WHAT TO WORK ON.
Which lines below contain "Task"? Copy every one of them.
━━ SUPPLIED MATERIAL
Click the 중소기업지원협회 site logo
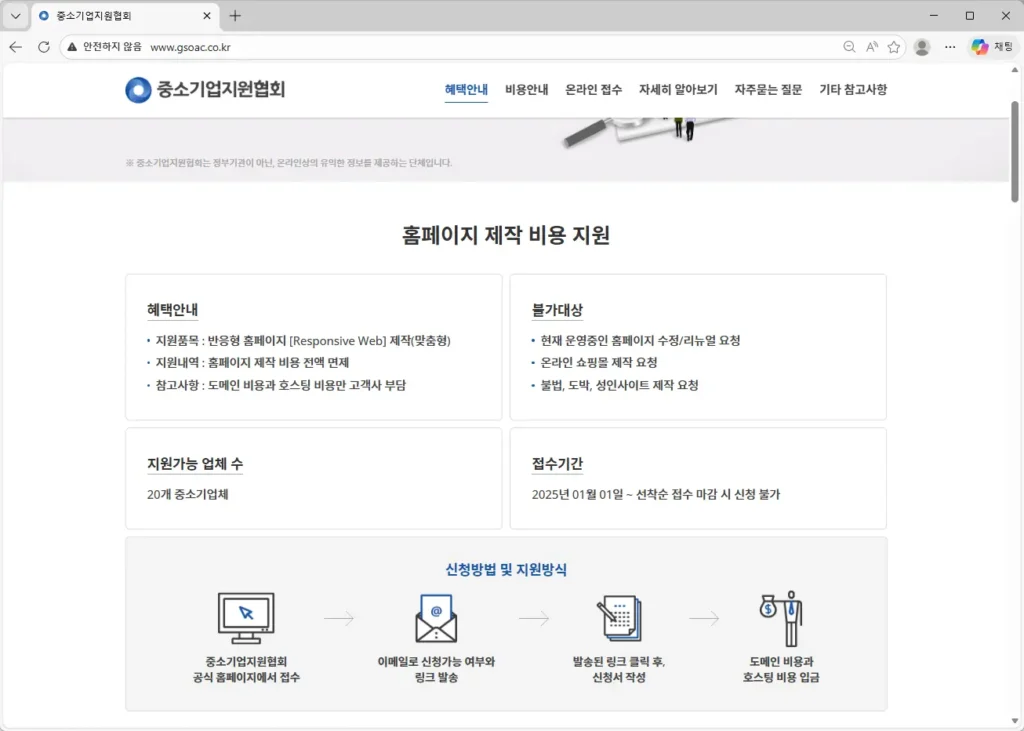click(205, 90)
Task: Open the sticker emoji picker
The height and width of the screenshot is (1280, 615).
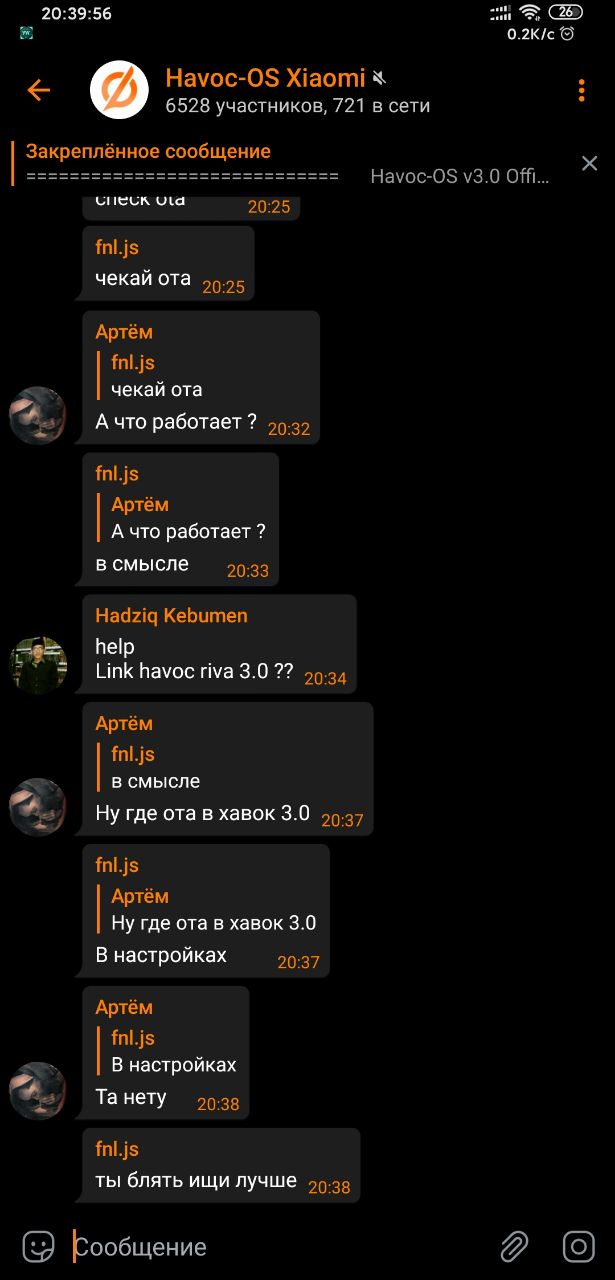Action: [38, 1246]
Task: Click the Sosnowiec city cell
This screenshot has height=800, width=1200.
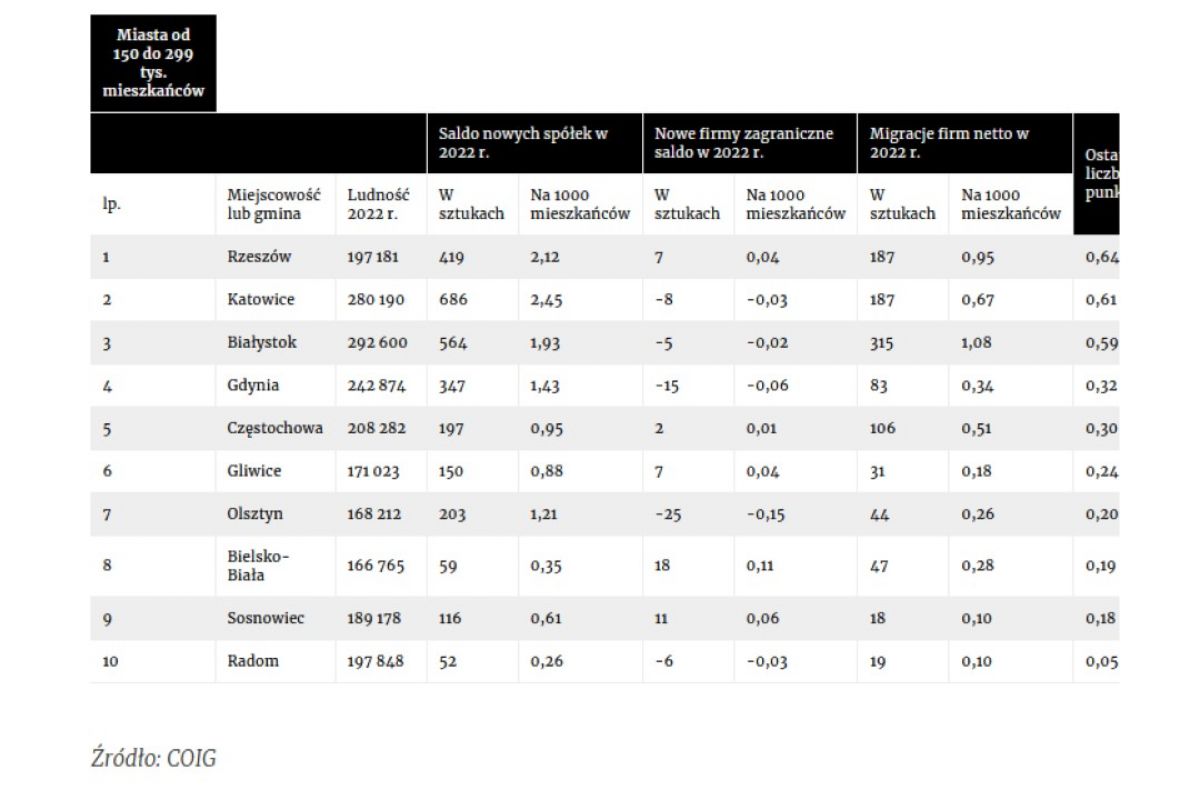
━━━━
ANSWER TO THE EXERCISE.
Task: Open the sticker emoji picker
Task: Click the Sosnowiec city cell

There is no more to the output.